(Collection entries)
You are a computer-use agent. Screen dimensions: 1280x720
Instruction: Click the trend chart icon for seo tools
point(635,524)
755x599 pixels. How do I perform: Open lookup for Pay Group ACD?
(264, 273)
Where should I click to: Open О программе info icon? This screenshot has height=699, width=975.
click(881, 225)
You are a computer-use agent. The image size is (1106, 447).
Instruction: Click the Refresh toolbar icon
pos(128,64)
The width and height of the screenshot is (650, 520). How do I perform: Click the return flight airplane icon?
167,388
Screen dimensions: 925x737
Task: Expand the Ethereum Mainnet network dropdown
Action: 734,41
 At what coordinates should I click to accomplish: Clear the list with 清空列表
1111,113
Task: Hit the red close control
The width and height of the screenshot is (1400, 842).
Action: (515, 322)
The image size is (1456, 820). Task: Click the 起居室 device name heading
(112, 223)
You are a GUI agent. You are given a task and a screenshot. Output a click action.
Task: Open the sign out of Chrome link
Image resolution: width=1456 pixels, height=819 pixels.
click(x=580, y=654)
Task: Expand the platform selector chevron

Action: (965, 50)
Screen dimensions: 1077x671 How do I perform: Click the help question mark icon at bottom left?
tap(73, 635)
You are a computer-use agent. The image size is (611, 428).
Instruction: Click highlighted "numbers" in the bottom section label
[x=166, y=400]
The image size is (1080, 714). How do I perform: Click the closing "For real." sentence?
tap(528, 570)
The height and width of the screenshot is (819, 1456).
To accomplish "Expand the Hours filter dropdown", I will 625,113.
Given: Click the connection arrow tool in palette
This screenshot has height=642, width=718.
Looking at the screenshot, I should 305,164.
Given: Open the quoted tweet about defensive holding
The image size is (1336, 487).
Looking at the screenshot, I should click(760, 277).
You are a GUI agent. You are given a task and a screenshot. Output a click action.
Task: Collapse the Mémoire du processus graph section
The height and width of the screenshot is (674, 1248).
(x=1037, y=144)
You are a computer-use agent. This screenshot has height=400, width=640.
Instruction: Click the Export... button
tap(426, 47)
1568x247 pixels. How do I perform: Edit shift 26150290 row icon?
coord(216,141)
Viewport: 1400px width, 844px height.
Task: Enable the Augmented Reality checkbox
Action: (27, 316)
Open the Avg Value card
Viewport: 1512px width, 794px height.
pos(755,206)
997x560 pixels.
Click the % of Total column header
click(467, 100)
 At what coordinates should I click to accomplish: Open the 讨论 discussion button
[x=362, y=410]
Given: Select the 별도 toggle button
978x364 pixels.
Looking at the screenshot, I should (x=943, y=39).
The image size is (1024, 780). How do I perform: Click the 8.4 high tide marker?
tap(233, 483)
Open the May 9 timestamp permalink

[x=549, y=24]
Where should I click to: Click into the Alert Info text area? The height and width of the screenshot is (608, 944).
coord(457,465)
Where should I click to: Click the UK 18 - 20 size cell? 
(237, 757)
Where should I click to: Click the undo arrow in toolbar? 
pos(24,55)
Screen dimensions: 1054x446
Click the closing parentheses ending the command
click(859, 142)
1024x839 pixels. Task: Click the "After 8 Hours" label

__What to do__. Rewrite the entries from the line holding "At what coordinates should I click to accomplish: Open" through the end of the entries, both ends included, switching "toolbar" to "menu bar" and leaving everything else unchanged.

__Final answer__.
 At what coordinates should I click to accomplish: Open the 讨论 discussion button
[x=362, y=410]
Given: Select the 별도 toggle button
978x364 pixels.
Looking at the screenshot, I should (x=943, y=39).
The image size is (1024, 780). How do I perform: Click the 8.4 high tide marker?
tap(233, 483)
Open the May 9 timestamp permalink

[x=549, y=24]
Where should I click to: Click into the Alert Info text area? The height and width of the screenshot is (608, 944).
coord(457,465)
Where should I click to: Click the UK 18 - 20 size cell? 
(237, 757)
Where should I click to: Click the undo arrow in menu bar? 
pos(24,55)
Screen dimensions: 1054x446
Click the closing parentheses ending the command
click(859, 142)
1024x839 pixels. Task: Click the "After 8 Hours" label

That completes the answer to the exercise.